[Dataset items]

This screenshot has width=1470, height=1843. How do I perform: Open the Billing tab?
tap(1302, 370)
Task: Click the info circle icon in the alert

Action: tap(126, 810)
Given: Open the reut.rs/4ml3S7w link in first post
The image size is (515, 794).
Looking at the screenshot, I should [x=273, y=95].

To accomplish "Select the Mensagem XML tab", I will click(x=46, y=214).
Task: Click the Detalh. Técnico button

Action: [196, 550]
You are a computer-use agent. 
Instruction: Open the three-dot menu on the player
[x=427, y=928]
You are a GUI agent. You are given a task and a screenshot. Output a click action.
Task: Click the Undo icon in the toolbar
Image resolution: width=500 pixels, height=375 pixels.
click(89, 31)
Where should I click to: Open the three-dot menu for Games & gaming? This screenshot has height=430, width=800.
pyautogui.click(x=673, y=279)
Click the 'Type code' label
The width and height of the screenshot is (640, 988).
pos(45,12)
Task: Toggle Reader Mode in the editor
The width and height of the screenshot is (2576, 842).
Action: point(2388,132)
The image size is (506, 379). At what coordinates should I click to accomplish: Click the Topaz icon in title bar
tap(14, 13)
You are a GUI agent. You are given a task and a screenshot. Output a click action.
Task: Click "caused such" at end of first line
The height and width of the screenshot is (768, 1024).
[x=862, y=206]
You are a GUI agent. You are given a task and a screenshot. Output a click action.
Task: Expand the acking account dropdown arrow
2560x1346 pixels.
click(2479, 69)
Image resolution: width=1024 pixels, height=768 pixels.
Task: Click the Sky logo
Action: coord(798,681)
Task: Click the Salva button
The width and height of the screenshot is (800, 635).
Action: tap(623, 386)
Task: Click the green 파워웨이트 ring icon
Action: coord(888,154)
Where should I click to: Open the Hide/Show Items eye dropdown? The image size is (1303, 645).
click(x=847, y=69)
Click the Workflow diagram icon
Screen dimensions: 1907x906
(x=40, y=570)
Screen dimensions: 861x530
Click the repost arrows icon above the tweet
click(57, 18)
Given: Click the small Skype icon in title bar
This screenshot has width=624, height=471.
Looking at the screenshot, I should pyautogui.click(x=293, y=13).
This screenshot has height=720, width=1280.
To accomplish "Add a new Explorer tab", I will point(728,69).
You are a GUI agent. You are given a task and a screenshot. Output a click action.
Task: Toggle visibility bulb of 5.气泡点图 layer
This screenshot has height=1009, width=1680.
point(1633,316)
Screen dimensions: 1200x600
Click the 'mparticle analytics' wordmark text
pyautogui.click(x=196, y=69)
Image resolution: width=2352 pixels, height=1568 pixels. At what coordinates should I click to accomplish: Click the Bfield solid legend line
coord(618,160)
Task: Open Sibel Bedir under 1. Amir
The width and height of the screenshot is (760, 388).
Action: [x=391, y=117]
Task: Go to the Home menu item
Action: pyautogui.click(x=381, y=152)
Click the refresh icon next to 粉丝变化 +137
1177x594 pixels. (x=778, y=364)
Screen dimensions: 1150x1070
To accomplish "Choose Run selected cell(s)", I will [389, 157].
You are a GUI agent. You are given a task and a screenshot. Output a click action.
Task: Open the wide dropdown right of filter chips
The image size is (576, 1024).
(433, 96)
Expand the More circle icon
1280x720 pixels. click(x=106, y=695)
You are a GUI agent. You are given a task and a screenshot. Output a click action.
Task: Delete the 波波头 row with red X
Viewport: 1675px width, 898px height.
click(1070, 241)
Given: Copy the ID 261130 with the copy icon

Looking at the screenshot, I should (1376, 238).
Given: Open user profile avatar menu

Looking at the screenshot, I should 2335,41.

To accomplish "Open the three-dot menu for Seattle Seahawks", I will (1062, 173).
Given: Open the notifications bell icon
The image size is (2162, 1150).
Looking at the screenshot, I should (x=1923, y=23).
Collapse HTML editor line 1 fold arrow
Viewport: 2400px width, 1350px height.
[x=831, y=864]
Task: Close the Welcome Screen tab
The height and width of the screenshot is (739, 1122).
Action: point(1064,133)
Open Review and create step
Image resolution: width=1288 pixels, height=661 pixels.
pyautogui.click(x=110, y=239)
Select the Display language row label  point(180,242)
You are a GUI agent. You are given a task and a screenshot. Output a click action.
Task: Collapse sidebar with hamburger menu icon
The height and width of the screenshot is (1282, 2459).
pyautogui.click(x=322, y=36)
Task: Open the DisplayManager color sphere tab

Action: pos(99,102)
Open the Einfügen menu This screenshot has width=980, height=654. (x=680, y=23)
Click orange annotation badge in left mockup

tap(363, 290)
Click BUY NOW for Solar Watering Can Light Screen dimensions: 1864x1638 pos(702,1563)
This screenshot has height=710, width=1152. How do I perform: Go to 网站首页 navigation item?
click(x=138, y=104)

WHAT TO DO: Show every line of the entries above that contains the word "resolution", treating uppercase and lowercase as distinct.

EXERCISE ANSWER:
Image resolution: width=500 pixels, height=375 pixels.
Image resolution: width=1024 pixels, height=768 pixels.
Image resolution: width=2352 pixels, height=1568 pixels. At what coordinates should I click to accomplish: Click the Bfield solid legend line
Image resolution: width=1288 pixels, height=661 pixels.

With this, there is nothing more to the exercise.